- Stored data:
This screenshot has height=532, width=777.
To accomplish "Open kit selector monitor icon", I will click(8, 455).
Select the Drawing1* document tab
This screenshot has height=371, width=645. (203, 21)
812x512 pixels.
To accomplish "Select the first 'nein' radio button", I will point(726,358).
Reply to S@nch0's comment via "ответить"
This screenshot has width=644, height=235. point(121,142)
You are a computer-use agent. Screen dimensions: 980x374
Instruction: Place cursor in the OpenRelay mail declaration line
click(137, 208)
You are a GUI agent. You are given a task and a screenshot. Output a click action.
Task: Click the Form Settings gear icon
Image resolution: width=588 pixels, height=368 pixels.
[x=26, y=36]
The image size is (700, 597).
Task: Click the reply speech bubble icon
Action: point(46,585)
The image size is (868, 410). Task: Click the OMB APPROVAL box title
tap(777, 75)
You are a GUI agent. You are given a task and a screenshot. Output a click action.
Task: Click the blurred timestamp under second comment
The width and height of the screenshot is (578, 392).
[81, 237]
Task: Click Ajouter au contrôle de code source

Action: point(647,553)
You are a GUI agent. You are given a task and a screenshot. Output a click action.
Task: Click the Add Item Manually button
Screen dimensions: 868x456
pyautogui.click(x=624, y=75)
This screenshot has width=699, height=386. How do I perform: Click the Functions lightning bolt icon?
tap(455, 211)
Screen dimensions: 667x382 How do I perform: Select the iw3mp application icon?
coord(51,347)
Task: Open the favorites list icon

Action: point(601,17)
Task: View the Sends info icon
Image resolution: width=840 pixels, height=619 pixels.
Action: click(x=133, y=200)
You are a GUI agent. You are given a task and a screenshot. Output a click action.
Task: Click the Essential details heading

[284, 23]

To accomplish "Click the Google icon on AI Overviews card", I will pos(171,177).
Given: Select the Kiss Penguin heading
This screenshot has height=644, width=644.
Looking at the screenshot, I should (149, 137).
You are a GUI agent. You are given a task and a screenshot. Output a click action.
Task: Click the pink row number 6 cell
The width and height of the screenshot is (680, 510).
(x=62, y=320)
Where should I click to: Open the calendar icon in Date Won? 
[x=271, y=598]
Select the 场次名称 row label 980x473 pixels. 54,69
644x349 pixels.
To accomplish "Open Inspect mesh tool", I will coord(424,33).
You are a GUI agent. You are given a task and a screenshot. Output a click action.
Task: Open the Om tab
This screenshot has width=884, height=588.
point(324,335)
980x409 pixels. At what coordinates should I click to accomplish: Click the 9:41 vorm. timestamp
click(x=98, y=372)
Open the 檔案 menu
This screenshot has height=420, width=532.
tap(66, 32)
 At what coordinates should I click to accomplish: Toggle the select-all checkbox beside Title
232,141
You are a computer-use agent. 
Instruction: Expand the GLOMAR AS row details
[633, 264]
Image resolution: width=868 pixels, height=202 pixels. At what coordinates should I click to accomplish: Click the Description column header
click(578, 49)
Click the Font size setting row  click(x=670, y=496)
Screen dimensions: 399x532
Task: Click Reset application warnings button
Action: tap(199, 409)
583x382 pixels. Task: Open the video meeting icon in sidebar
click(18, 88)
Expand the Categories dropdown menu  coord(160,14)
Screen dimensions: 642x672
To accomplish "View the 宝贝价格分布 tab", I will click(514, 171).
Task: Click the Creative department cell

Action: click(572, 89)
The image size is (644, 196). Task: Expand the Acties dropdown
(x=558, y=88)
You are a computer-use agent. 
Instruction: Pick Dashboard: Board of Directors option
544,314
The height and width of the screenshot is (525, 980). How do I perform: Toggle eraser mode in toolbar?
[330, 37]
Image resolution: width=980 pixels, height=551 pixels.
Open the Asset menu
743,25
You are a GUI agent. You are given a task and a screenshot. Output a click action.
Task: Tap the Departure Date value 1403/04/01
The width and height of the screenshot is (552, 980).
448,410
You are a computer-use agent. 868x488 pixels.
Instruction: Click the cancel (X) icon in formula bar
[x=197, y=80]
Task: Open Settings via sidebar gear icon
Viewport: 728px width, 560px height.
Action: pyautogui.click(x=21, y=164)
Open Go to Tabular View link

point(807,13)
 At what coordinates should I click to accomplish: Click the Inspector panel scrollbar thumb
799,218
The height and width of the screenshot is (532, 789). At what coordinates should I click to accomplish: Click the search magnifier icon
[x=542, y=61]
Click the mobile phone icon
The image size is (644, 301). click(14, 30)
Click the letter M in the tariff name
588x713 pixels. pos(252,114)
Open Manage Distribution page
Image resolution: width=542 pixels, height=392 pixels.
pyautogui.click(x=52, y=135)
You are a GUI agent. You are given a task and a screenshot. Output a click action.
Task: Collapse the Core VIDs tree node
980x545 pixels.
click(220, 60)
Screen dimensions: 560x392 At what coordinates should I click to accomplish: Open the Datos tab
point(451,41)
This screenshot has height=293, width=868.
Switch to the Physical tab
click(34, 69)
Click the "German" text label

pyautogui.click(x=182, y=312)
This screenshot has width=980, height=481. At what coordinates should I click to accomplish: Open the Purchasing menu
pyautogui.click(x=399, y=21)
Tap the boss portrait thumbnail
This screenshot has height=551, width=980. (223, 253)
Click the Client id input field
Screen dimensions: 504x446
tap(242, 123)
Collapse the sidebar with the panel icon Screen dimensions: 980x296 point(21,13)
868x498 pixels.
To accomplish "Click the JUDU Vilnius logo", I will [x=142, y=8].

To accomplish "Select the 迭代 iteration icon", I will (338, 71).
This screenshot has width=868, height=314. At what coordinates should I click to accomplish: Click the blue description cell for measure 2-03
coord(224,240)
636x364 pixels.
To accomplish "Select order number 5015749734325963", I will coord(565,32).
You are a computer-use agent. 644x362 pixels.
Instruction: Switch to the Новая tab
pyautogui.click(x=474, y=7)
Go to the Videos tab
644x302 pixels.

- Task:
Up to and including the last line above, starting with the line that contains "Click the Client id input field", return each line exactly and nothing else.

- Answer to this task:
Click the Client id input field
Screen dimensions: 504x446
tap(242, 123)
Collapse the sidebar with the panel icon Screen dimensions: 980x296 point(21,13)
868x498 pixels.
To accomplish "Click the JUDU Vilnius logo", I will [x=142, y=8].

To accomplish "Select the 迭代 iteration icon", I will (338, 71).
This screenshot has width=868, height=314. At what coordinates should I click to accomplish: Click the blue description cell for measure 2-03
coord(224,240)
636x364 pixels.
To accomplish "Select order number 5015749734325963", I will coord(565,32).
You are a computer-use agent. 644x362 pixels.
Instruction: Switch to the Новая tab
pyautogui.click(x=474, y=7)
Go to the Videos tab
644x302 pixels.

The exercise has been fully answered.